SOURCE MATERIAL:

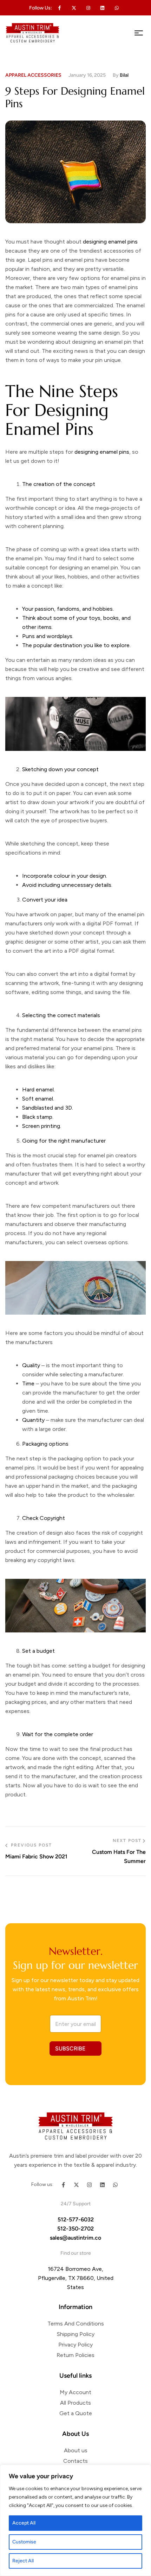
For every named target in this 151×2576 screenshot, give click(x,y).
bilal (124, 75)
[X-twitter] (74, 7)
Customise (24, 2542)
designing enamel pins (101, 451)
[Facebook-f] (63, 2185)
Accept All (23, 2523)
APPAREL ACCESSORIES (33, 75)
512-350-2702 (75, 2228)
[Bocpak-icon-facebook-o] (59, 7)
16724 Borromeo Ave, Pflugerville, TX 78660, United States (75, 2278)
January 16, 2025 (87, 75)
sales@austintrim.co (75, 2237)
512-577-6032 (76, 2219)
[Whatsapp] (116, 7)
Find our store (75, 2253)
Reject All (23, 2561)
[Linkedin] (102, 7)
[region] (75, 2520)
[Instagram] (89, 2185)
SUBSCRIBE (70, 2048)
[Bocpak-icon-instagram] (88, 7)
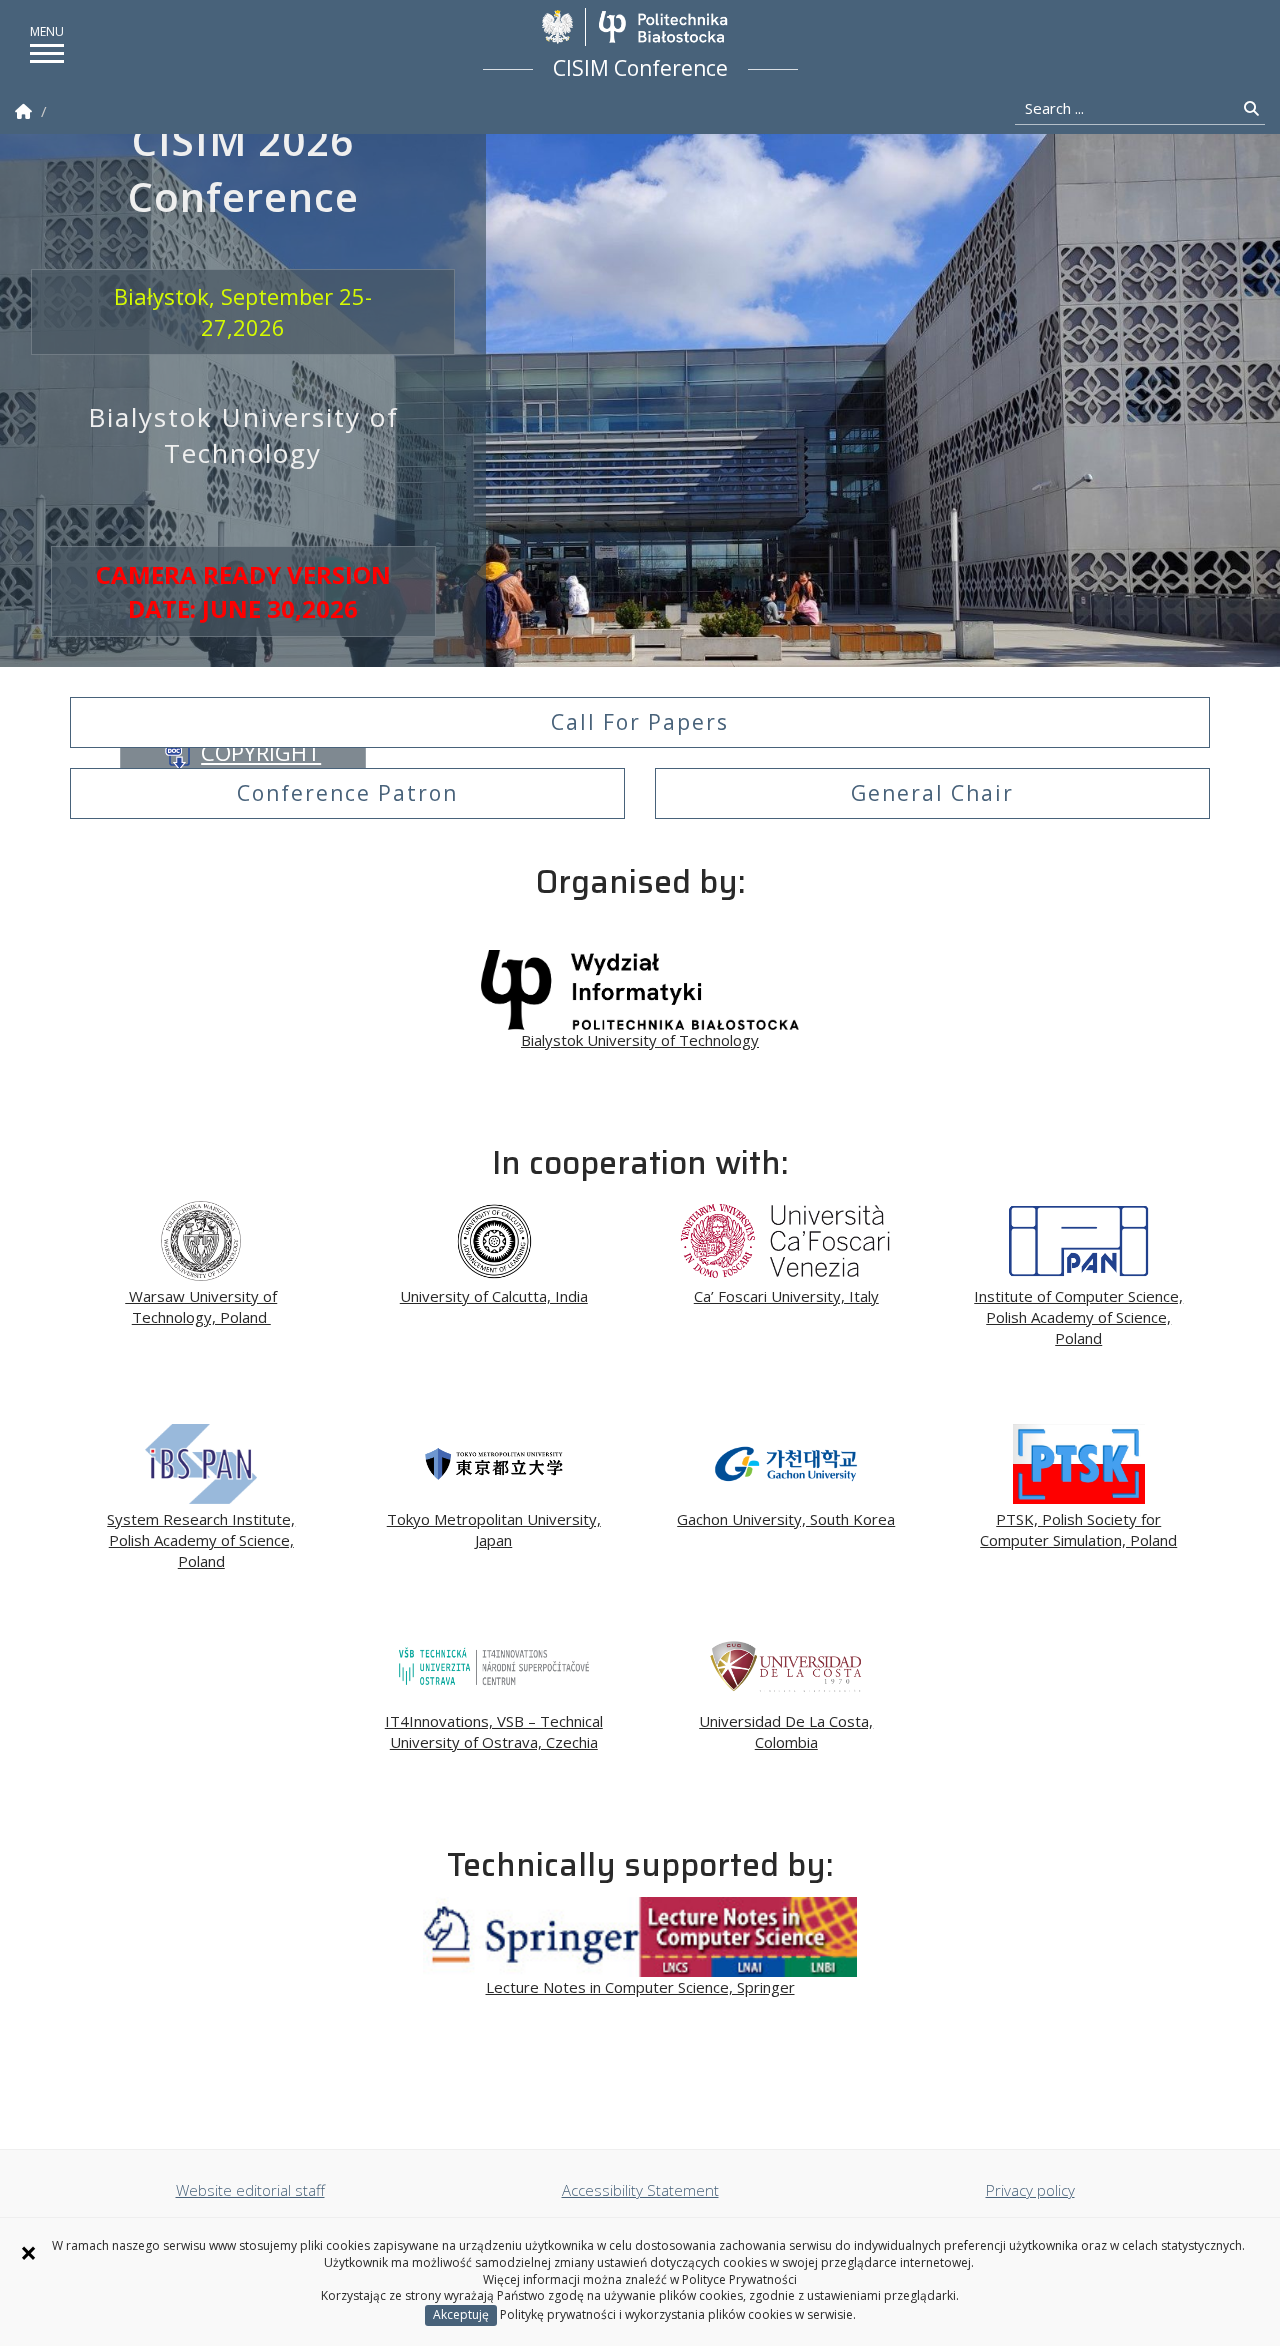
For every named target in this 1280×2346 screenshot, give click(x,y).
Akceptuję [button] (461, 2314)
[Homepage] (23, 111)
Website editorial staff (250, 2190)
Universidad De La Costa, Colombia (786, 1731)
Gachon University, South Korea (786, 1519)
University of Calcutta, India (494, 1296)
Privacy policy (1030, 2190)
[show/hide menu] (47, 53)
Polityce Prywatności (739, 2279)
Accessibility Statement (640, 2190)
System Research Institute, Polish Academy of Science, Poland (201, 1540)
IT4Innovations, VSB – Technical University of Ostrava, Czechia (494, 1731)
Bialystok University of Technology (640, 1040)
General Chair (932, 793)
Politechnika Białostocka (662, 27)
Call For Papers (640, 722)
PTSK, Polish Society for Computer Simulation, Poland (1078, 1529)
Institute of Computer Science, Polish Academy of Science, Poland (1078, 1317)
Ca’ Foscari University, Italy (786, 1296)
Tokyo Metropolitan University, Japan (494, 1529)
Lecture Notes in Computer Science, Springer (640, 1987)
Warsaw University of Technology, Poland (201, 1306)
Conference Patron (347, 793)
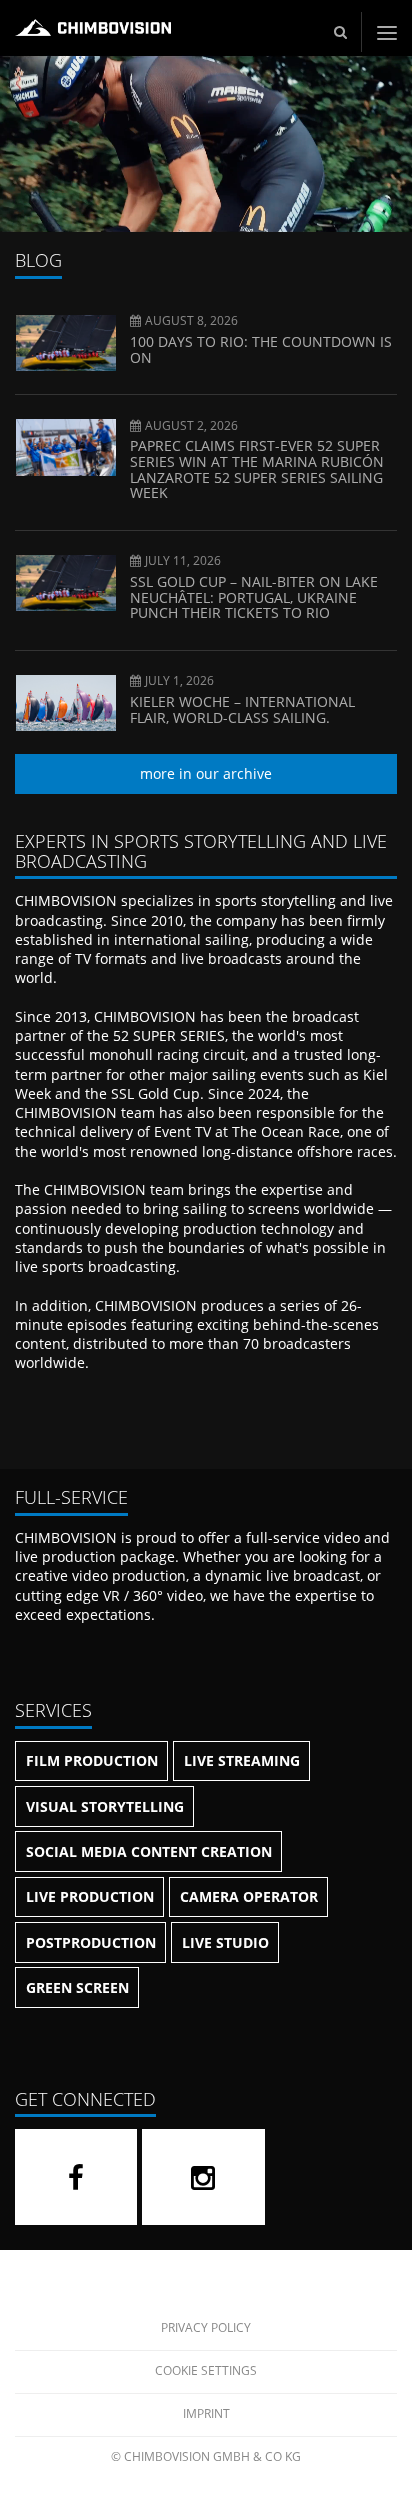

TASK: In the listing above, find each line with the word "every" and copy it.

REPLY:
For every named target in this 151×2576 screenshot, give click(x,y).
For every named target in this 1280×2346 screenshot, give click(x,y).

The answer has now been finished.